TASK MATERIAL:
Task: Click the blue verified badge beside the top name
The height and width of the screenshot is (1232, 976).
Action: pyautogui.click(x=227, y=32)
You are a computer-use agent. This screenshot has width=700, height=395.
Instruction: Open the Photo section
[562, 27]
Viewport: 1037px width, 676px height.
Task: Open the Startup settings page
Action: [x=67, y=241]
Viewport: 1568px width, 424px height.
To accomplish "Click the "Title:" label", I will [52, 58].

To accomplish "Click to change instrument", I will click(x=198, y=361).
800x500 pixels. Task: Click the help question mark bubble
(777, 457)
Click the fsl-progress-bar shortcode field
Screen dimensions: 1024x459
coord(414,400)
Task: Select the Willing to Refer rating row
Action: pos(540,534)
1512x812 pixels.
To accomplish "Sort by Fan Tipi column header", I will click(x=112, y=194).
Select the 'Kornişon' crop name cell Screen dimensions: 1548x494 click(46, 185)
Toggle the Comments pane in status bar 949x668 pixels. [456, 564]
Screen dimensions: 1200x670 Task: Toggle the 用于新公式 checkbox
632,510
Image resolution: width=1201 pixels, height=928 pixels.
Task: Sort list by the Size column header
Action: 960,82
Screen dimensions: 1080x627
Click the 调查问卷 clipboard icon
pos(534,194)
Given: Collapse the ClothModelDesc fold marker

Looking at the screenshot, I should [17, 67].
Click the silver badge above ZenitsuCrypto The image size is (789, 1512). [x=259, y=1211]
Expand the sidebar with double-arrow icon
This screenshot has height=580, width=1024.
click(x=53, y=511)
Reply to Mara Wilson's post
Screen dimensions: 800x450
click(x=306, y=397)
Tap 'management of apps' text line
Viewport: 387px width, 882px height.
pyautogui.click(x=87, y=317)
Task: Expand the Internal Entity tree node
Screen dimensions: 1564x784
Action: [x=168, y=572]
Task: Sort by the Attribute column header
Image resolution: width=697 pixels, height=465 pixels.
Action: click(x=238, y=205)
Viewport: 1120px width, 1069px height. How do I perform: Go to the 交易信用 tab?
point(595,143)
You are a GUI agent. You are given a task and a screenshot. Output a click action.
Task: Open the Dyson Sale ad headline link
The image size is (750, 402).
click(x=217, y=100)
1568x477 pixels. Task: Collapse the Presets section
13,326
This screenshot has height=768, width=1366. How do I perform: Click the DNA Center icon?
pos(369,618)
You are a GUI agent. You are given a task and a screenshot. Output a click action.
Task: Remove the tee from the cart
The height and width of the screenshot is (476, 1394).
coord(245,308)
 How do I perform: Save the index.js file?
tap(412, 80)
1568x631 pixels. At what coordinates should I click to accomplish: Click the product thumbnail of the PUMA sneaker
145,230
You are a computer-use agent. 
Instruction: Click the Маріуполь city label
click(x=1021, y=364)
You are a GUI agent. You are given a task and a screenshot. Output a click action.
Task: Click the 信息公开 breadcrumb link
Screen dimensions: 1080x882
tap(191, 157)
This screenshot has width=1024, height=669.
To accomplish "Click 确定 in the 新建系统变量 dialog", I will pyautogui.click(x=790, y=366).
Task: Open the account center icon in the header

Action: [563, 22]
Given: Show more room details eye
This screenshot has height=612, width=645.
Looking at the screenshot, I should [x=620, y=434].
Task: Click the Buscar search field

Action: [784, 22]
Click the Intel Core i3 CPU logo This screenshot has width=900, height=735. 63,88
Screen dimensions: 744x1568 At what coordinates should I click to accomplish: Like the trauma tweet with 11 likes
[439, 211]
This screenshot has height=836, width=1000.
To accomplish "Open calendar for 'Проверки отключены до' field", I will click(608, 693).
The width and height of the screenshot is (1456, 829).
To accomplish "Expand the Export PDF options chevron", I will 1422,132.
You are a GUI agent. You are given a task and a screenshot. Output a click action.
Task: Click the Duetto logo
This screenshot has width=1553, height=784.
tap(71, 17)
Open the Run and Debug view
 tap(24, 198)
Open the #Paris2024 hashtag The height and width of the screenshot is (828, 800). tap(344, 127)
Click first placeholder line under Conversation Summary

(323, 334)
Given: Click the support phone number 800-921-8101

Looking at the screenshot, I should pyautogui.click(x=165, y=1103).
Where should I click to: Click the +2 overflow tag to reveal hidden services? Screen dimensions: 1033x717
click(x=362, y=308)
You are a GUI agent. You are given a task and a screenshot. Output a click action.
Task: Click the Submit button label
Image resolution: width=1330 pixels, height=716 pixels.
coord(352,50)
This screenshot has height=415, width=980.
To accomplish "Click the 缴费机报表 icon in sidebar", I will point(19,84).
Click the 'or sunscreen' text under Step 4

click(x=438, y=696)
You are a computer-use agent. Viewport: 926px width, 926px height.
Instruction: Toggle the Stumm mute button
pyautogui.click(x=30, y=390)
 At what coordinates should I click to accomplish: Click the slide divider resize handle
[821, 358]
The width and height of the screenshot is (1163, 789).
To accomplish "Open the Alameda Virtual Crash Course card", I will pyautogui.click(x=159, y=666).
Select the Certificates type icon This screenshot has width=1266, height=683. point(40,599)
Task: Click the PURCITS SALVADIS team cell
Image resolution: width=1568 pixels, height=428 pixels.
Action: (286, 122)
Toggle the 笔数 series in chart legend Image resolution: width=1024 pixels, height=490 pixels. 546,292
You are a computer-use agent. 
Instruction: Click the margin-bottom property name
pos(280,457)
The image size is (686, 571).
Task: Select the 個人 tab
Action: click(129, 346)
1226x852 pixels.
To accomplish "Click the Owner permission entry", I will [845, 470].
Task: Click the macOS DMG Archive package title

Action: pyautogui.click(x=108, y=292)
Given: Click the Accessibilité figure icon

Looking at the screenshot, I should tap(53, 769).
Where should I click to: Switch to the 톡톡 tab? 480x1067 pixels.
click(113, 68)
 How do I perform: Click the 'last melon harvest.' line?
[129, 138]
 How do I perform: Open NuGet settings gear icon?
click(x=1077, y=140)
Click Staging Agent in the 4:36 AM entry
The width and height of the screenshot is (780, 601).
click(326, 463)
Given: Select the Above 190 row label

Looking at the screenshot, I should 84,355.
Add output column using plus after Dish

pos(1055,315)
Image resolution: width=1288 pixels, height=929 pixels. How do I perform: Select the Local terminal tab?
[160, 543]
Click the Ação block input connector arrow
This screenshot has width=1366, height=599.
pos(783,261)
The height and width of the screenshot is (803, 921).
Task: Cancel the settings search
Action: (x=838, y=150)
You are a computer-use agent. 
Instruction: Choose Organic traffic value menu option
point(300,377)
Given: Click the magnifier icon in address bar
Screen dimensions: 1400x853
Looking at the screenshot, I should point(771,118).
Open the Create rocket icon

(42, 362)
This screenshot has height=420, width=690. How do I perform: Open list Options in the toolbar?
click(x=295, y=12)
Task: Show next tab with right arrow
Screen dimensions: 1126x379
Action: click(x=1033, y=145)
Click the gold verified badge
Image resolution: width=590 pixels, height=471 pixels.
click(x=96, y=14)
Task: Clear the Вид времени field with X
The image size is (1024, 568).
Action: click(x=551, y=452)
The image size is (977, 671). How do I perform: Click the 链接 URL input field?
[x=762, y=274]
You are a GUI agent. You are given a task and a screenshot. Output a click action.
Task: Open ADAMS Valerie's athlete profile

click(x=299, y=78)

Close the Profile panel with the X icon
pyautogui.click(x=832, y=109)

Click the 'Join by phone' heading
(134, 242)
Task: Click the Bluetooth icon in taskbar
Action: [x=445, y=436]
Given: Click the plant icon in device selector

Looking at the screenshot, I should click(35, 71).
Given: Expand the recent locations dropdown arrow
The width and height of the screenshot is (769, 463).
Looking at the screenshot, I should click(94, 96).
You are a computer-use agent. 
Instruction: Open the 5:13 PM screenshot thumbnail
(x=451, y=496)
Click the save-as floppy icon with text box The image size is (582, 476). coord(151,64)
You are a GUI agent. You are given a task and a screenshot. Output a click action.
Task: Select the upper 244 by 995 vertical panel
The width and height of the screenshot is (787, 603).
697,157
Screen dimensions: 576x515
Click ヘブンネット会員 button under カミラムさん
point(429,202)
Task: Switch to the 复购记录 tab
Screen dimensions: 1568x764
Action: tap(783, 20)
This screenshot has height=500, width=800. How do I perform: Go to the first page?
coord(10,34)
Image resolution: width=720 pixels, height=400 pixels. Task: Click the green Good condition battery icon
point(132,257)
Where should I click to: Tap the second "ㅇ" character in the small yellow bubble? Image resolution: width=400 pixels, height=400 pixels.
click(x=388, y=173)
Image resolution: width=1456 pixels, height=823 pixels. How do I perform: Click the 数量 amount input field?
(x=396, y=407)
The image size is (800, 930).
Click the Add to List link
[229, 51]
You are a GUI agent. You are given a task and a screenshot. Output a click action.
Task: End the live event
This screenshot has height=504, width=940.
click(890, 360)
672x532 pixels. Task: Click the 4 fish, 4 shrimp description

WHAT NEEDS TO BE DONE: The range runs from the line above containing "The height and width of the screenshot is (476, 1394)." to the line containing "Given: Show more room details eye", inclusive. Restate those lines word for word and no others.

WRITTEN SOLUTION:
The height and width of the screenshot is (476, 1394).
coord(245,308)
 How do I perform: Save the index.js file?
tap(412, 80)
1568x631 pixels. At what coordinates should I click to accomplish: Click the product thumbnail of the PUMA sneaker
145,230
You are a computer-use agent. 
Instruction: Click the Маріуполь city label
click(x=1021, y=364)
You are a GUI agent. You are given a task and a screenshot. Output a click action.
Task: Click the 信息公开 breadcrumb link
Screen dimensions: 1080x882
tap(191, 157)
This screenshot has width=1024, height=669.
To accomplish "Click 确定 in the 新建系统变量 dialog", I will pyautogui.click(x=790, y=366).
Task: Open the account center icon in the header

Action: [563, 22]
Given: Show more room details eye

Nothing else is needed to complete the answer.